GOAL OF THE EXERCISE. Reproduce only the lines of the material below that start at the line containing "Focus the Description text field" and stop at the line containing "Given: Open the three-dot story options menu". Keep both end lines.
Start of DATA EXCERPTS
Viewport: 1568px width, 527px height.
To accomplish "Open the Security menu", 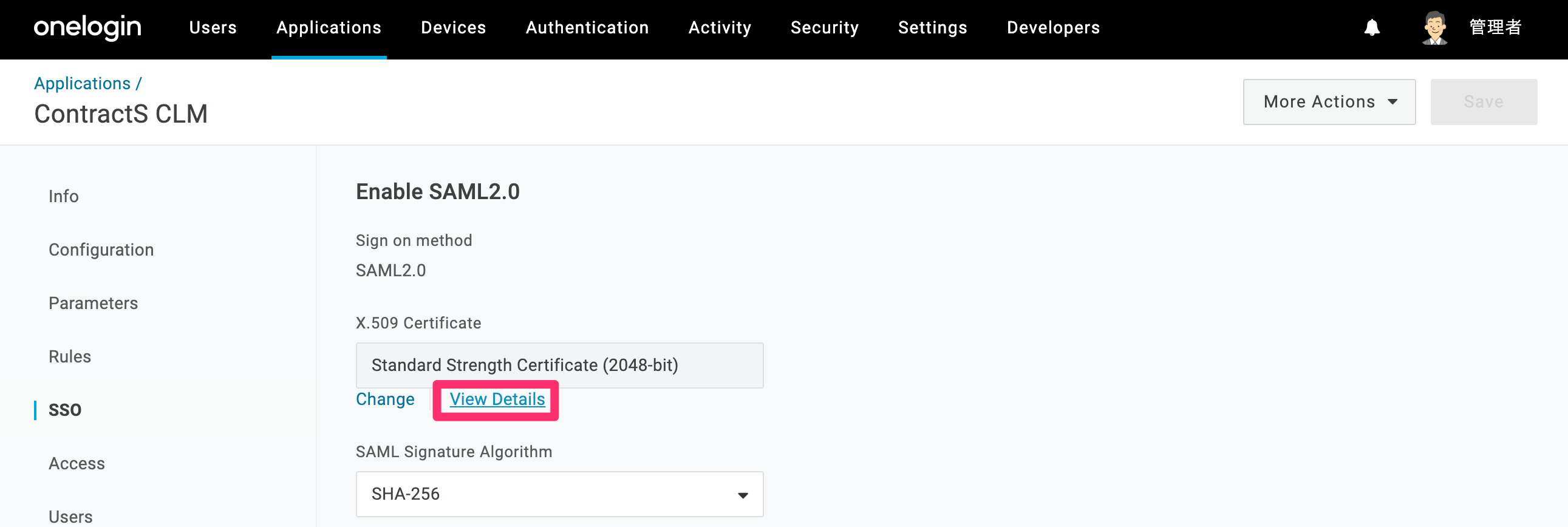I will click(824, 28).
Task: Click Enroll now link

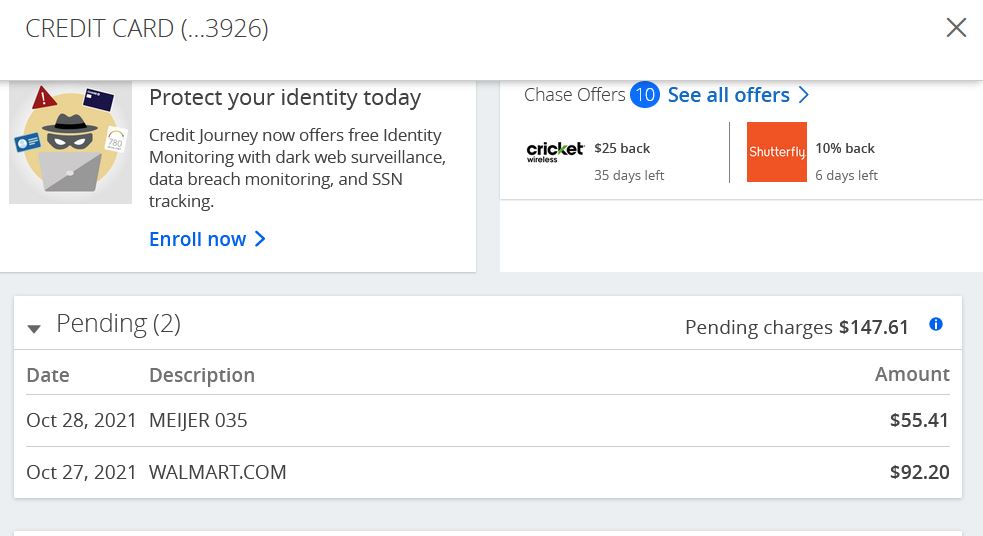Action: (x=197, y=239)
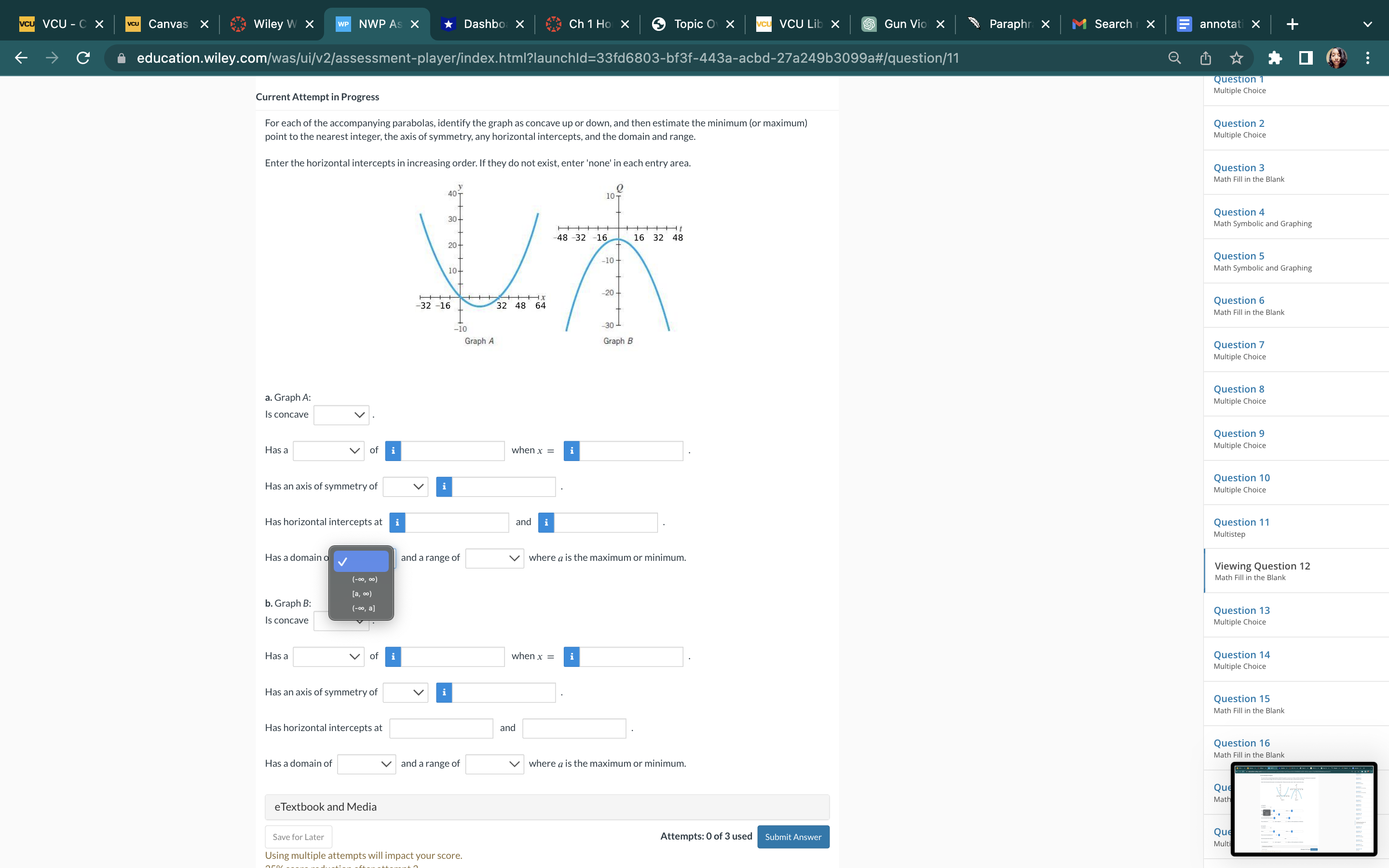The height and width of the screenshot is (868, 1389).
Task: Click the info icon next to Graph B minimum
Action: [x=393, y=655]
End of DATA EXCERPTS
Start of DATA EXCERPTS
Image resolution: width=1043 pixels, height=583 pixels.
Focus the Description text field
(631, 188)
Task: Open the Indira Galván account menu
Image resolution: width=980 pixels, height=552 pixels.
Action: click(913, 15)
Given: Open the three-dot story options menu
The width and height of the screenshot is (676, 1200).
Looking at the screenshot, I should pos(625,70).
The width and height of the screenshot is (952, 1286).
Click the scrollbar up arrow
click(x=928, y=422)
End of DATA EXCERPTS
ANSWER SPACE.
Focus the Description text field
(631, 188)
Task: Open the Indira Galván account menu
Image resolution: width=980 pixels, height=552 pixels.
Action: click(913, 15)
Given: Open the three-dot story options menu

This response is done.